NEXVIADYME (avalglucosidase alfa) - Maladie de Pompe

Key points

Approval of reimbursement for long-term enzyme replacement therapy in patient with Pompe disease (α-glucosidase acid deficiency).

No therapeutic improvement in the care pathway.

Role in therapeutic strategy?

Multidisciplinary therapeutic treatment of the disease is coordinated by a hospital practitioner in concert with a reference or expert centre for metabolic or neuromuscular diseases and in concert with the primary care physician. The specific treatment of Pompe disease is based on enzyme replacement therapy. The objectives of treatment are as follows: improve or stabilise cardiac hypertrophy and function in cases of initial impairment (infantile-onset form); stabilise or slow down degradation of muscle weakness, or prevent or delay loss of deambulation; stabilise or slow down respiratory function degradation, and prevent or delay use of assisted ventilation.

The specific treatment of Pompe disease is based on enzyme replacement therapy. Treatment initiation is subject to multidisciplinary validation by experts from an accredited reference centre.

Role of the medicinal product

NEXVIADYME (avalglucosidase alfa) is the second replacement enzyme to be granted a marketing authorisation for Pompe disease, after MYOZYME (alglucosidase alfa).

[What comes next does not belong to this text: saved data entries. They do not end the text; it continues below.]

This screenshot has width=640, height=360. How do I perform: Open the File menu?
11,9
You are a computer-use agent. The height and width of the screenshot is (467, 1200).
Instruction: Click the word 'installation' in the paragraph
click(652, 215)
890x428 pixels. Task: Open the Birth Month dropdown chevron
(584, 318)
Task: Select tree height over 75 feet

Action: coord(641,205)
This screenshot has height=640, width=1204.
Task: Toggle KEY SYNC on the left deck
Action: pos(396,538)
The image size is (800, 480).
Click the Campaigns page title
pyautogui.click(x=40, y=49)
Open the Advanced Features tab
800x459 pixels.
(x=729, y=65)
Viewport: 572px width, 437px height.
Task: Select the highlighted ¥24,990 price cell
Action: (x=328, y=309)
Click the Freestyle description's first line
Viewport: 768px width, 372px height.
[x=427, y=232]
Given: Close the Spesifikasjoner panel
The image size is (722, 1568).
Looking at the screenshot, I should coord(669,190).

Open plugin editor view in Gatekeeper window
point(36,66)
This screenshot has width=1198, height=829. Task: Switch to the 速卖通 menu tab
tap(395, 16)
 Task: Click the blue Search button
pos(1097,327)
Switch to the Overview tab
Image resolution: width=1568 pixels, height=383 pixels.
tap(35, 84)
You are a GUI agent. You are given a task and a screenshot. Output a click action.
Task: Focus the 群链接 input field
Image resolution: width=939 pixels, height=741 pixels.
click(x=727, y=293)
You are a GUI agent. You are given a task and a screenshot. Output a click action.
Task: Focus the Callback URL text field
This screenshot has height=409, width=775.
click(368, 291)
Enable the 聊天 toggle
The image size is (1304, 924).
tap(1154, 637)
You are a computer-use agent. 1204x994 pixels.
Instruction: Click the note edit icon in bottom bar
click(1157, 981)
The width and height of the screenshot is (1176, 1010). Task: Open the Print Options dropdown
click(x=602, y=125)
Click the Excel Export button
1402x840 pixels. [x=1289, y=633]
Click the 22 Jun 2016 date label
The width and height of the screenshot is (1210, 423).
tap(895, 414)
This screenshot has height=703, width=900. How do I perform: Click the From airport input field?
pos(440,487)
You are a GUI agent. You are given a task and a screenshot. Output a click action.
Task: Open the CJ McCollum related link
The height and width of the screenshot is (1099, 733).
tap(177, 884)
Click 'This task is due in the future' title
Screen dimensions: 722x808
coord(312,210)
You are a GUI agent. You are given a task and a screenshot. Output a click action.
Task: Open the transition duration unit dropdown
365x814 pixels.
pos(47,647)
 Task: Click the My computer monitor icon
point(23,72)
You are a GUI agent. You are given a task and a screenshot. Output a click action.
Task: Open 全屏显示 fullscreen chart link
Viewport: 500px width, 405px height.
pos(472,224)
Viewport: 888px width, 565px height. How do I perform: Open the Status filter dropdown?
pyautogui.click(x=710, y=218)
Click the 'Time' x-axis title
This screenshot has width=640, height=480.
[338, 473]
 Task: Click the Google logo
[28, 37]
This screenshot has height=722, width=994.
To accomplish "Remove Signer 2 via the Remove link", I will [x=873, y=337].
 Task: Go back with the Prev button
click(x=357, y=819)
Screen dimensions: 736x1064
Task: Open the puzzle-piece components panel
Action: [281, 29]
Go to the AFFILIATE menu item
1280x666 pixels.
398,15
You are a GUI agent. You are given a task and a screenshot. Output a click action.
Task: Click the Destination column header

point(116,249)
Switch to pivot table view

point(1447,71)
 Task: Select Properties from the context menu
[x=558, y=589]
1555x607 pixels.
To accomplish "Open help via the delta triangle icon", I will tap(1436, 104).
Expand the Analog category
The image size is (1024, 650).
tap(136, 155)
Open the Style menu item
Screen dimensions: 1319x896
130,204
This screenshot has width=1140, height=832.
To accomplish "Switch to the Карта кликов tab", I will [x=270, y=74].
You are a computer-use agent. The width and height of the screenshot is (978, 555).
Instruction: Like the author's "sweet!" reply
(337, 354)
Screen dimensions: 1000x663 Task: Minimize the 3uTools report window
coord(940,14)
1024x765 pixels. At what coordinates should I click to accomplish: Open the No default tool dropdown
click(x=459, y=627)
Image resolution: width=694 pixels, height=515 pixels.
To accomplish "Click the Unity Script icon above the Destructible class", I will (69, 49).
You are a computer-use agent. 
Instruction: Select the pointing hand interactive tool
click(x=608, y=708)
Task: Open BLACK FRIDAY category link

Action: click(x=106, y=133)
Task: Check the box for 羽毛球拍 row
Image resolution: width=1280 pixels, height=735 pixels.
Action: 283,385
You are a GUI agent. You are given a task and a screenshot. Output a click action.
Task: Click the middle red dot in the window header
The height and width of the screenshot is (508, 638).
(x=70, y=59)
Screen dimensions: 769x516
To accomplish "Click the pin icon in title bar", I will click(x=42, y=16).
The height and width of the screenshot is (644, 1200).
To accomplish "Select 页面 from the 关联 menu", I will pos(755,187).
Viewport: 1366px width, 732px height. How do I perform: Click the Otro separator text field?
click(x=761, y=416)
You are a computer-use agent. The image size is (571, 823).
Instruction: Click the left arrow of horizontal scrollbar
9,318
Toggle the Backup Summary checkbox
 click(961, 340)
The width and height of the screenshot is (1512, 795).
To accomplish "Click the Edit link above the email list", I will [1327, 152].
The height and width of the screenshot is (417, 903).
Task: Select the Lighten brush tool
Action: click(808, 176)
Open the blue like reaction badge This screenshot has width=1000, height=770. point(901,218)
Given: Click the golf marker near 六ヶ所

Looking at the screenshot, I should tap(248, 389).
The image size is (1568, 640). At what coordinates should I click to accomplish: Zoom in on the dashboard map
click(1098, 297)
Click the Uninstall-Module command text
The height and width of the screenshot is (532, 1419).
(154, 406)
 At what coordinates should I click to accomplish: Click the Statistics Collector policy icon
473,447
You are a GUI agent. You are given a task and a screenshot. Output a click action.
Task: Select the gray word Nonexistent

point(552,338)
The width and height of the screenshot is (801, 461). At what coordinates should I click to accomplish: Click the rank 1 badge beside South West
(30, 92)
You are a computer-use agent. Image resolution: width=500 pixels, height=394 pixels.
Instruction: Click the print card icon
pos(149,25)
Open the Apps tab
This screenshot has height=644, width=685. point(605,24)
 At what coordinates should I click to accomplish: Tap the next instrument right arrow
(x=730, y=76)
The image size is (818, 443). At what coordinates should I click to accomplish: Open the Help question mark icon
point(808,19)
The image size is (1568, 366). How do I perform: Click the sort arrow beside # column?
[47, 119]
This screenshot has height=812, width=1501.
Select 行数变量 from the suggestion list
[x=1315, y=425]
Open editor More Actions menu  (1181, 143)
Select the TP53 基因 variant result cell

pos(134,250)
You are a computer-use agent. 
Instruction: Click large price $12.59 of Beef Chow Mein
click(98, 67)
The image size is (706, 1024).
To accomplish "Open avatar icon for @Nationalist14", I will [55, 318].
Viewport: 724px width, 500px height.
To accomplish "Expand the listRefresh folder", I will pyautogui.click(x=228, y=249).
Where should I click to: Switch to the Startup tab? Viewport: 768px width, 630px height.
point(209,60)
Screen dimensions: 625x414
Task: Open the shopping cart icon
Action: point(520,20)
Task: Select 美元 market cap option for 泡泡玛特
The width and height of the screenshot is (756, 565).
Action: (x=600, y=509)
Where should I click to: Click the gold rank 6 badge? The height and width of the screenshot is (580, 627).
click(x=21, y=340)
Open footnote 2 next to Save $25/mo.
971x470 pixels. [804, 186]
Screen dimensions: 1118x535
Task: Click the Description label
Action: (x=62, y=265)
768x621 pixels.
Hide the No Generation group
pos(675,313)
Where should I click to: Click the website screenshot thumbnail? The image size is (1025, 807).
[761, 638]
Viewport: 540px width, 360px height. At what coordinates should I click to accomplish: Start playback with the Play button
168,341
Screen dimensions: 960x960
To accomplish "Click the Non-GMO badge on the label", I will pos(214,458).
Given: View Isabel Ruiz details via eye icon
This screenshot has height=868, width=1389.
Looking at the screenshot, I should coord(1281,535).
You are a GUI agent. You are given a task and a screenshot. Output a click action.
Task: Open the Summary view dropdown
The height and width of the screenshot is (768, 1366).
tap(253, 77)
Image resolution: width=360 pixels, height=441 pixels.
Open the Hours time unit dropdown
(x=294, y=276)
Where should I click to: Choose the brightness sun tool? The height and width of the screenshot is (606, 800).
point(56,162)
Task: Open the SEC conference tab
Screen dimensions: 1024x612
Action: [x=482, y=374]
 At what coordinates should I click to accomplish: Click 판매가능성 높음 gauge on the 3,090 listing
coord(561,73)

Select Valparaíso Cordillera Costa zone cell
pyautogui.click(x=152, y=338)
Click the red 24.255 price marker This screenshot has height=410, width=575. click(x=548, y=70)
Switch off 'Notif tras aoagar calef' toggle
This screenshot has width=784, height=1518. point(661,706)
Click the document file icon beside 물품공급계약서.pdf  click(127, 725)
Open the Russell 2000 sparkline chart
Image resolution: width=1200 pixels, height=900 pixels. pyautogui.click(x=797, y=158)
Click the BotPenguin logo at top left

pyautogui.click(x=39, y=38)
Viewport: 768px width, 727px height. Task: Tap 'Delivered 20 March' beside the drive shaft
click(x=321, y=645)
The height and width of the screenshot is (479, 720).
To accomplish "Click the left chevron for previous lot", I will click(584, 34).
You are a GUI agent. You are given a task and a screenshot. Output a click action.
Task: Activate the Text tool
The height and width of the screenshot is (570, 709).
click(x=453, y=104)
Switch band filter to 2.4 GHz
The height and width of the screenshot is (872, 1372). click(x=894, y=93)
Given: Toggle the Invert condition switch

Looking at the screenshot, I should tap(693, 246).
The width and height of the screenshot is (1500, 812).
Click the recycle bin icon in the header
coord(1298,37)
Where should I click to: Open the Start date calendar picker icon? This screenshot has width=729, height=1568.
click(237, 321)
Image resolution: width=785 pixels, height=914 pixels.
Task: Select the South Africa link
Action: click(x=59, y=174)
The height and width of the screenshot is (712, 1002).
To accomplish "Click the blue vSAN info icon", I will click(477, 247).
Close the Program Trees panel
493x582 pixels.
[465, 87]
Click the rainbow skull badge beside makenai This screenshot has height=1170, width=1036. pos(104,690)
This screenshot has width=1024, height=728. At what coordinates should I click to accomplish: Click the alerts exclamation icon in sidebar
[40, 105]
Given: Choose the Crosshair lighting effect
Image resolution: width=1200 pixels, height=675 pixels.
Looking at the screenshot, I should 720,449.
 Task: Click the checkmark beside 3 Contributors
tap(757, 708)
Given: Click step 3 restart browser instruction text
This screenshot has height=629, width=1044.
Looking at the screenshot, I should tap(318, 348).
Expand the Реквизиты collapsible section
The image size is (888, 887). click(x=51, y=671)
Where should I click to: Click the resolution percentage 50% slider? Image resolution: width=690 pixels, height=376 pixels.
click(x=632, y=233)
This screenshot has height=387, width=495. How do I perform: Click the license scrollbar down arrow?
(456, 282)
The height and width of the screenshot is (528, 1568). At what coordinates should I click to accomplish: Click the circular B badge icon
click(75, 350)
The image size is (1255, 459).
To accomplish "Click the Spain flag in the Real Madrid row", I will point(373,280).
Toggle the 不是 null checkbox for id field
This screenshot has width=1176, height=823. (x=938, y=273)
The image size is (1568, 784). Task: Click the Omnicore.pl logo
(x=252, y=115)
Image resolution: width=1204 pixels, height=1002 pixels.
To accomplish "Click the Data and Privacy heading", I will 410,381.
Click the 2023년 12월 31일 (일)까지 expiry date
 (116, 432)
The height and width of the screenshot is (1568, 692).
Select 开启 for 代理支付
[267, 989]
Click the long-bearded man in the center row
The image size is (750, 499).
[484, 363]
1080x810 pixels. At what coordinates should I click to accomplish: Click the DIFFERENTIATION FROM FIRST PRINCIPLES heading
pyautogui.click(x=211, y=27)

In late-onset forms of the disease, considering the findings of the clinical non-inferiority study versus alglucosidase alfa conducted on treatment-naive patients, NEXVIADYME (avalglucosidase alfa) is a first-line treatment, in the same way as MYOZYME (alglucosidase alfa) for the treatment of patients with late-onset forms.

In the absence of robust comparison in infantile-onset forms, it is not possible to rank NEXVIADYME (avalglucosidase alfa) in relation to MYOZYME (alglucosidase alfa), and it represents a new first-line treatment option.

Considering the data from the review of temporary authorisations of use and the mini COMET study, NEXVIADYME (avalglucosidase alfa) treatment may be proposed to patients failing to respond to MYOZYME (alglucosidase alfa) treatment.